AWS launches machine learning driven text and data extractor Amazon Textract
Amazon Web Services has launched Amazon Textract for general availability, adding a powerful machine learning tool to its cloud services offering.
Textract, a fully managed service, can automatically lift text and data from the vast majority of document types without necessitating manual reviews, development of custom coding or experience with machine learning solutions.
According to AWS’s press release, Textract is capable of contextualising the information it is reading based on its format and the fields presented.
The firm offered names, social security numbers, tax documents, mortgage guarantees, contracts and product SKUs as a small sample of the types of information and documents it can identify.
That information can then be used to populate smart searches for large archives, or be uploaded to a database for use in the operations or development of software applications.

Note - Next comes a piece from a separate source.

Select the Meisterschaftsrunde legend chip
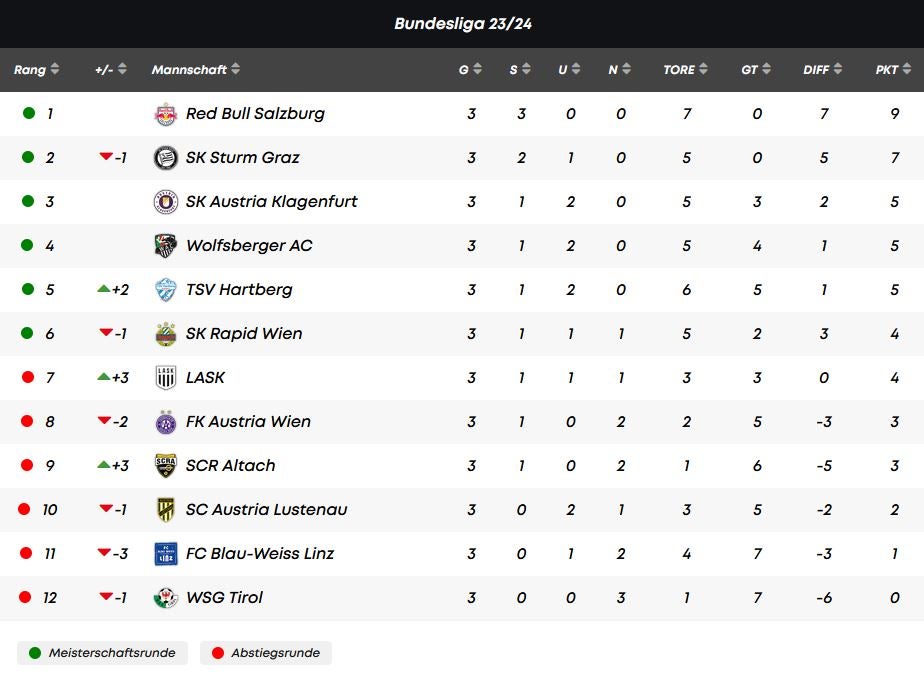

“The power of Amazon Textract is that it accurately extracts text and structured data from virtually any document with no machine learning experience required,” said Swami Sivasubramanian, Vice President of Amazon Machine Learning, in AWS’s press release.
“Subsequently, developers can analyze and query the extracted text and data using our database and analytics services like Amazon Elasticsearch Service, Amazon DynamoDB, and Amazon Athena and integrate with other machine learning services like Amazon Comprehend, Amazon Comprehend Medical, Amazon Translate, and Amazon SageMaker to help customers derive deeper meaning from the extracted text and data.”
He continued: “In addition to the integration with other AWS services, the rich partner community developing around Amazon Textract makes it possible for customers to gain real meaning from their file collections, operate more efficiently, improve security compliance, automate data entry, and facilitate faster business decisions.”